AT least fifteen ambulances queued up outside University Hospital Limerick this afternoon as high levels of patient overcrowding were recorded in the emergency department.
According to figures from the Irish Nurses and Midwives Organisation (INMO), there were 81 patients lying on trolleys in the corridors of the emergency department and on wards today.
There were 90 on trolleys waiting for beds at the hospital on Tuesday and 72 on Monday.
Sources in the ambulance service said the situation has been building for the past three days.
Three reliable sources confirmed that fifteen ambulances queued up at the emergency department today.

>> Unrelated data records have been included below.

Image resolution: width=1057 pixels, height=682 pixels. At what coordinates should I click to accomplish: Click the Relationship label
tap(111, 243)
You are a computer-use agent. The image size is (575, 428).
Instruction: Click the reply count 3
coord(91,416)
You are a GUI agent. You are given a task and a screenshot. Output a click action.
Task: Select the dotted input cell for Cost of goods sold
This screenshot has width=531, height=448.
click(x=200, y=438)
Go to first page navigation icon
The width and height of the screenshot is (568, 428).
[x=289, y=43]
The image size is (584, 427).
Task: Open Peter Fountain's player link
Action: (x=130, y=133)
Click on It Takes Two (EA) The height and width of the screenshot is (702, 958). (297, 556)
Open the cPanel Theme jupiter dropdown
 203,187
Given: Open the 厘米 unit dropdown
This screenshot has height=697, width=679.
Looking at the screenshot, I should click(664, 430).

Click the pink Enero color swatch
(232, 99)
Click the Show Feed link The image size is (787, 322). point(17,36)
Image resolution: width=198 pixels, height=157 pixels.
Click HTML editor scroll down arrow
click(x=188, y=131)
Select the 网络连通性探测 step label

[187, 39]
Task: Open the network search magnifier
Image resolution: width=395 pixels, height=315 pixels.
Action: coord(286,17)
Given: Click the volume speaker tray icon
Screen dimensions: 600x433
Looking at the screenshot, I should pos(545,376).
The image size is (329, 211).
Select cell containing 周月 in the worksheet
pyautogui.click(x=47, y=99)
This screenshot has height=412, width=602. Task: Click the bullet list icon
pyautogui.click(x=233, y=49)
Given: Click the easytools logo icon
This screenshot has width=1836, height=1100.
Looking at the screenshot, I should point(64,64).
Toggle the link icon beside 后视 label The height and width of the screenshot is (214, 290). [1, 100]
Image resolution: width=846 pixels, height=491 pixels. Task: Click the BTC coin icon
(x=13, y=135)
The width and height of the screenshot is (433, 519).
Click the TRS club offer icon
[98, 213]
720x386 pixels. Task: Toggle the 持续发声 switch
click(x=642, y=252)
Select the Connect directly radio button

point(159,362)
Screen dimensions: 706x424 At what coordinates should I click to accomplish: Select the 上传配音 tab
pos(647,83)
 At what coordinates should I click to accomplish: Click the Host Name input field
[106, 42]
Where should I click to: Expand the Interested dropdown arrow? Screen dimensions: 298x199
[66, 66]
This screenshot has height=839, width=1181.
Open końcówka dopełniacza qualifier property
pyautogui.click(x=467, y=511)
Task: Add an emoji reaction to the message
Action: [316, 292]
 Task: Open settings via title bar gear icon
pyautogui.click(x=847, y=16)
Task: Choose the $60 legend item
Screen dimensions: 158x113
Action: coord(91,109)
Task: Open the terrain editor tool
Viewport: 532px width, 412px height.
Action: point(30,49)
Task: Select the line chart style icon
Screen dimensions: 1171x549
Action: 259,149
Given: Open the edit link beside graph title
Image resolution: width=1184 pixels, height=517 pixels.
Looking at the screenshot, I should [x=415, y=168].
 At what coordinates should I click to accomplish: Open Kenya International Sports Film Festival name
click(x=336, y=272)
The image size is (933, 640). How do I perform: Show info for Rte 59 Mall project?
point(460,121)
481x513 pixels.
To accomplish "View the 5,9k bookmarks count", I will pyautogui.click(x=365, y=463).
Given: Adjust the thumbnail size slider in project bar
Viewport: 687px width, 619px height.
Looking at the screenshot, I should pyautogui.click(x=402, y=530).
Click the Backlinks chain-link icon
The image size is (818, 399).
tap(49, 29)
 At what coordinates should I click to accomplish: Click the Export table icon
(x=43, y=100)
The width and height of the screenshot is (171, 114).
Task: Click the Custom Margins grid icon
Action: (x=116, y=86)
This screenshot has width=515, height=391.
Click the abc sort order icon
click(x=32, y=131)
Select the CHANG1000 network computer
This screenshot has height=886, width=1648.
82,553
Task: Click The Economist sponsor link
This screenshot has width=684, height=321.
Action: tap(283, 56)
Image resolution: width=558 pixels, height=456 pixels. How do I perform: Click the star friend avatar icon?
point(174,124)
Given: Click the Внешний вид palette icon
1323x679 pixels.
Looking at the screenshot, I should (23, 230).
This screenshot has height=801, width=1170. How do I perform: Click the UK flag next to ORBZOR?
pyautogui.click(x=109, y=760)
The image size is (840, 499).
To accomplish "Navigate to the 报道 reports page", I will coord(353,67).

All 24-hour emergency department services in the Mid West were previously reconfigured into UHL and the hospital has sought an additional 96 bed unit to try to help it cope with patient numbers, despite more than 100 additional beds coming on stream at the hospital last year.
Most of the additional bed capacity in 2021 had been set aide for Covid-19 patients.
One source said ambulance crews were “marooned” in the hospital today, as there was not enough trolleys in the hospital to hand over their patients to hospital staff.
“The trolley situation is fairly desperate and the waiting area is like Beirut,” the source added.
Independent Limerick TD Richard O’Donoghue, who was a patient at UHL last week and witnessed for himself the “chaotic scenes of patient overcrowding”, called for 24-hour emergency departments to be reopened and staffed in Ennis and Nenagh to alleviate pressure on UHL.
Last month the INMO called on the Health Information and Quality Authority (HIQA) to investigate overcrowding at UHL.
On January 25, the union said it recorded 97 patients without a bed at the hospital “the highest number recorded in any Irish hospital since the union began compiling trolley figures”.